Teams need a CNAPP that instantly and continuously understands the full context of the entire environment. With today’s announcement, Sysdig is consolidating CDR and CNAPP, giving teams a single platform that understands the entire application life cycle, puts the application at the centre, and consolidates security tools around it. Using its runtime insights – knowledge of what is in use at production – Sysdig makes better-informed decisions across the software life cycle.

“In the cloud, everything happens fast. Time is of the essence when stopping attacks. Breaches can be very costly. Sysdig enables us to quickly detect and respond to cloud attacks at cloud speed by knowing what is happening, the exact container or location in the cloud, and what is causing it, versus hours to detect and understand what needs to be done,” said Karl Maire, Platform Tech Team Lead at Fuel50.

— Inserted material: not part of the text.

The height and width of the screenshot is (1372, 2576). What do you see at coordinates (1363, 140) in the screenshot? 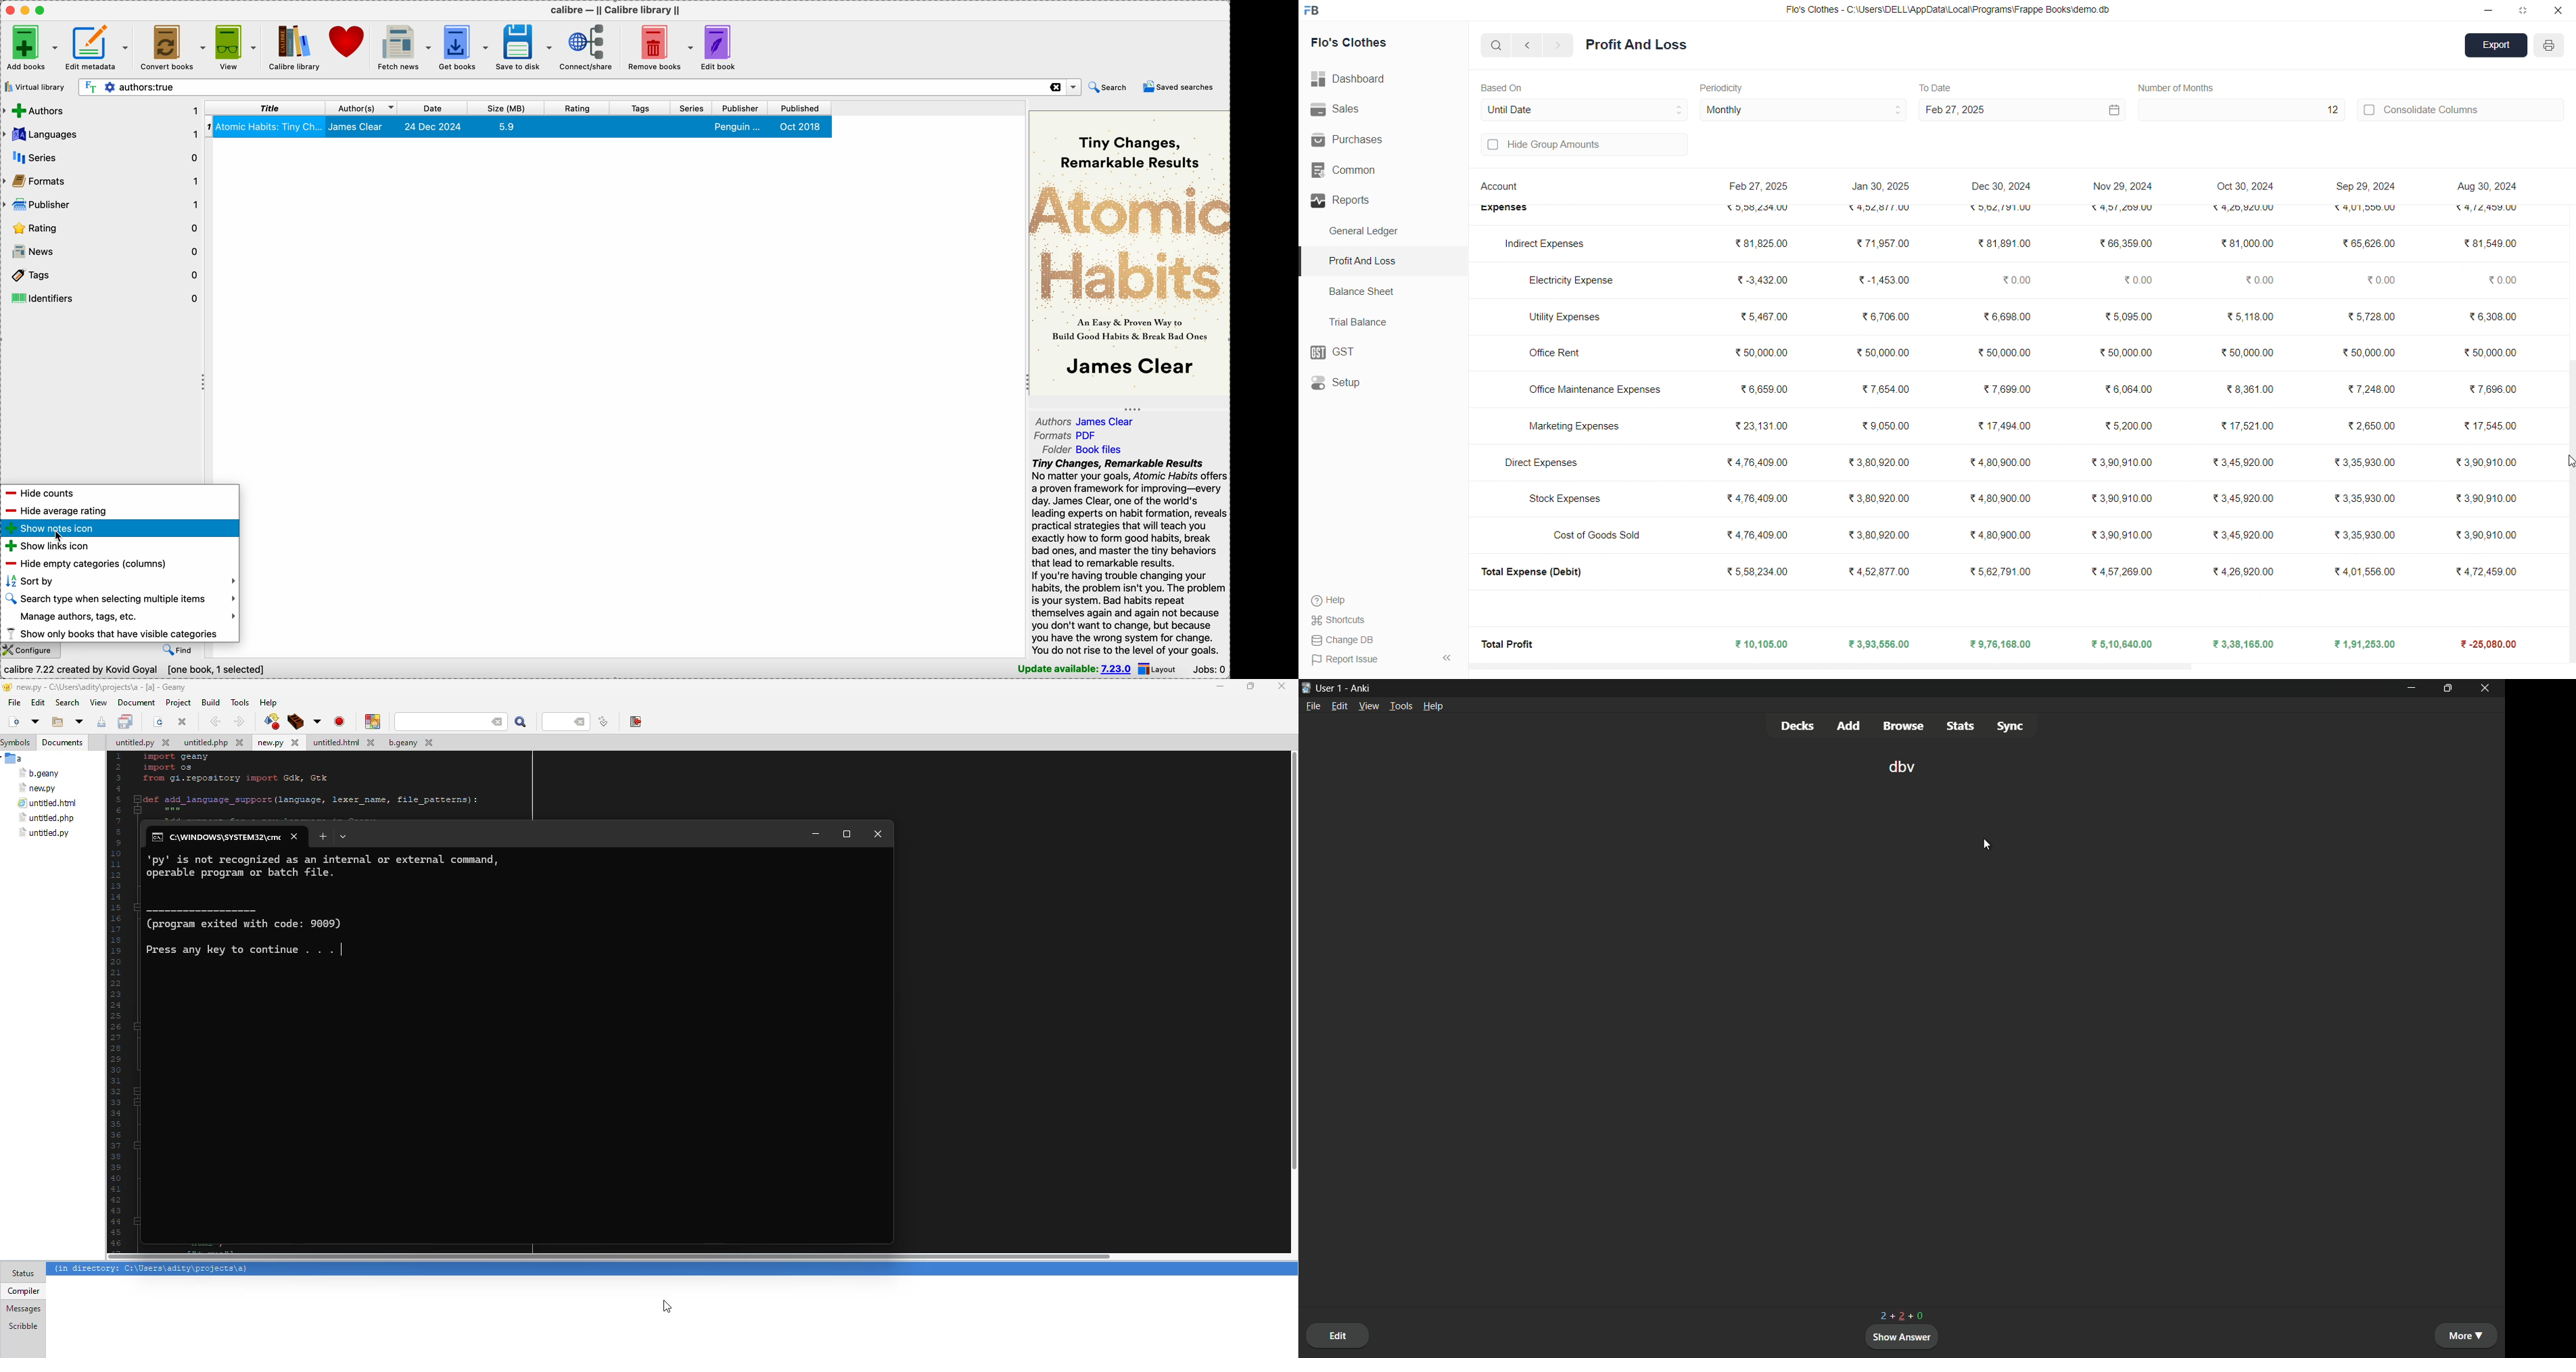
I see `Purchases` at bounding box center [1363, 140].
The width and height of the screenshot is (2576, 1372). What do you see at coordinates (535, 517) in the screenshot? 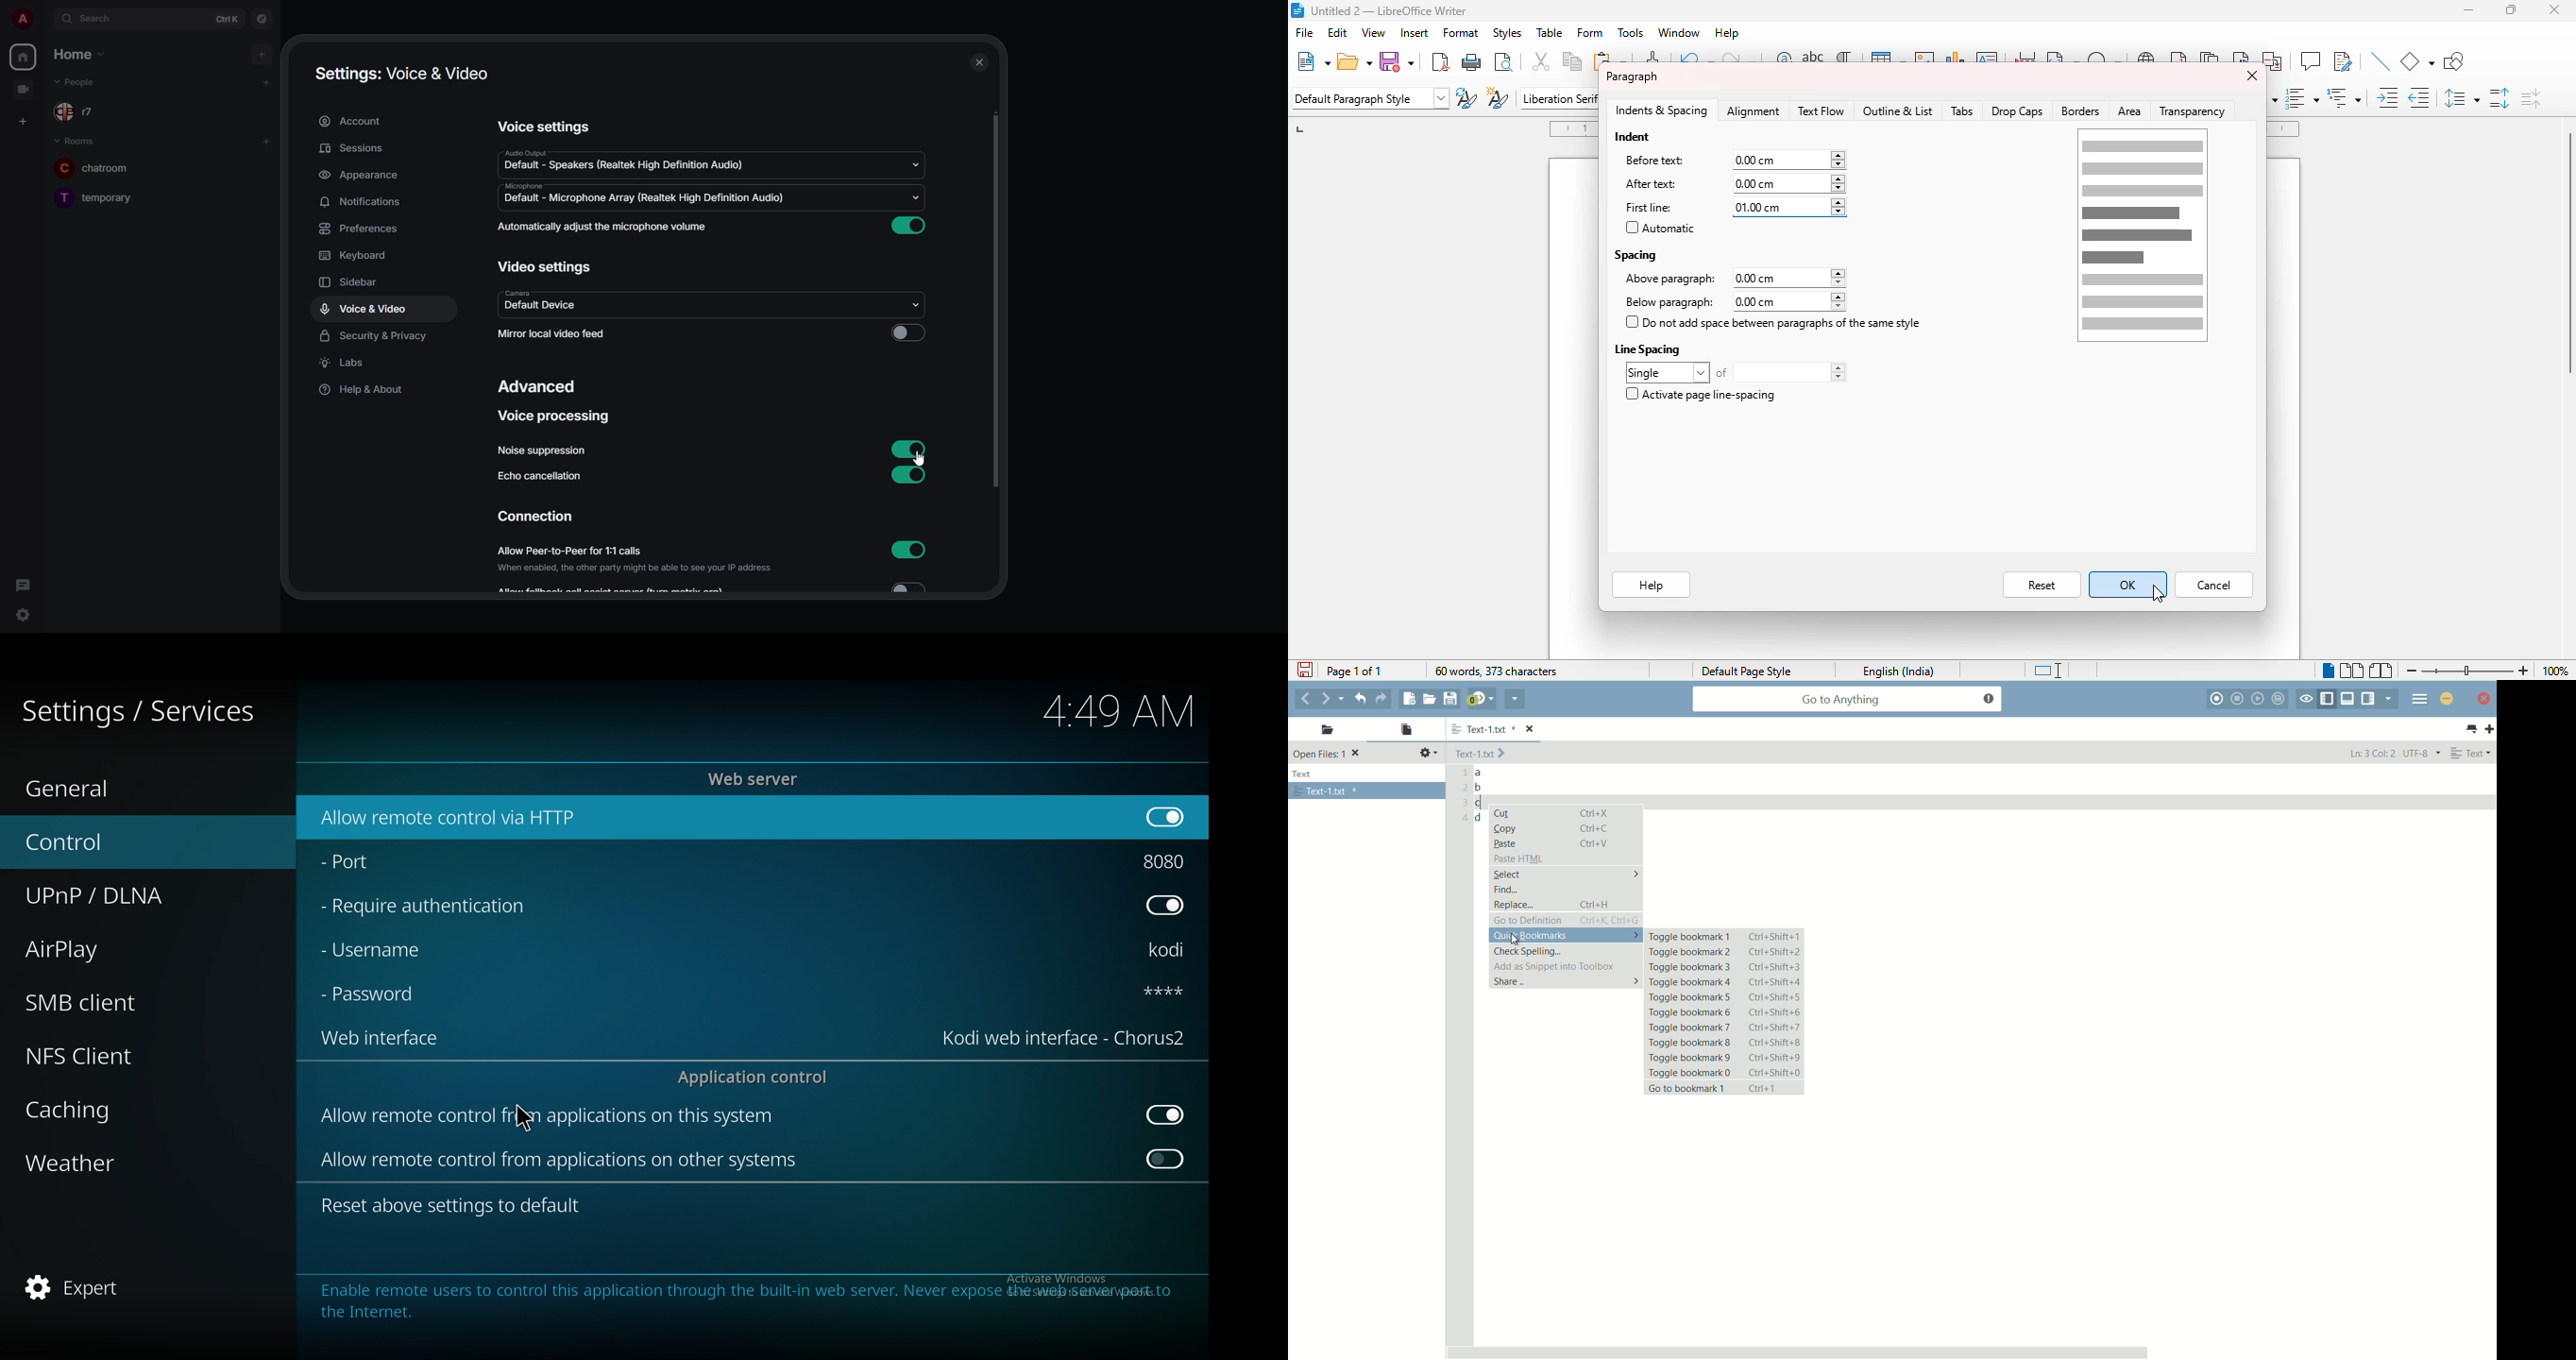
I see `connection` at bounding box center [535, 517].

Stop Breaches Instantly with End-to-End Threat Detection

  • Agentless cloud detection based on Falco: Created by Sysdig, Falco is a widely adopted open source solution for cloud threat detection, now under the stewardship of the Cloud Native Computing Foundation.Previously, to leverage the power of Falco within Sysdig, organisations had to deploy Falco on their infrastructure. With the release today, customers can access an agentless deployment of Falco when processing cloud logs, which are used to detect threats across cloud, identity, and the software supply chain, along with other sources.
  • Identity threat detection: With new Sysdig Okta detections, security teams can protect against identity attacks, such as multifactor authentication fatigue caused by spamming and account takeover. Sysdig details the entire attack from user to impact by stitching Okta events with real-time cloud and container activity.
  • Software supply chain detection: Extend threat detection into the software supply chain with new Sysdig GitHub detections. Developers and security teams can be alerted in real time of critical events, such as when a secret is pushed into a repository.
  • Enhanced Drift Control: Prevent common runtime attacks by dynamically blocking executables that were not in the original container.

 Accelerate Cloud Investigations and Incident Response in Real Time

  • Live mapping: Sysdig brings an endpoint detection and response (EDR)-like approach of assembling all relevant real-time events into one view when a breach occurs. With Kubernetes Live, teams can dynamically see their live infrastructure and workloads, as well as the relationships between them, to speed incident response.
  • Attack lineage with context: Sysdig Process Tree enables the rapid identification and eradication of threats by unveiling the attack journey from user to process, including process lineage, container and host information, malicious user details, and impact.
  • Curated threat dashboards: Dashboards provide a centralised view of critical security issues, spotlighting events across clouds, containers, Kubernetes, and hosts to enable threat prioritisation in real time. Sysdig also provides dynamic mapping against the MITRE framework for cloud-native environments, so security teams know exactly what is happening at any given moment.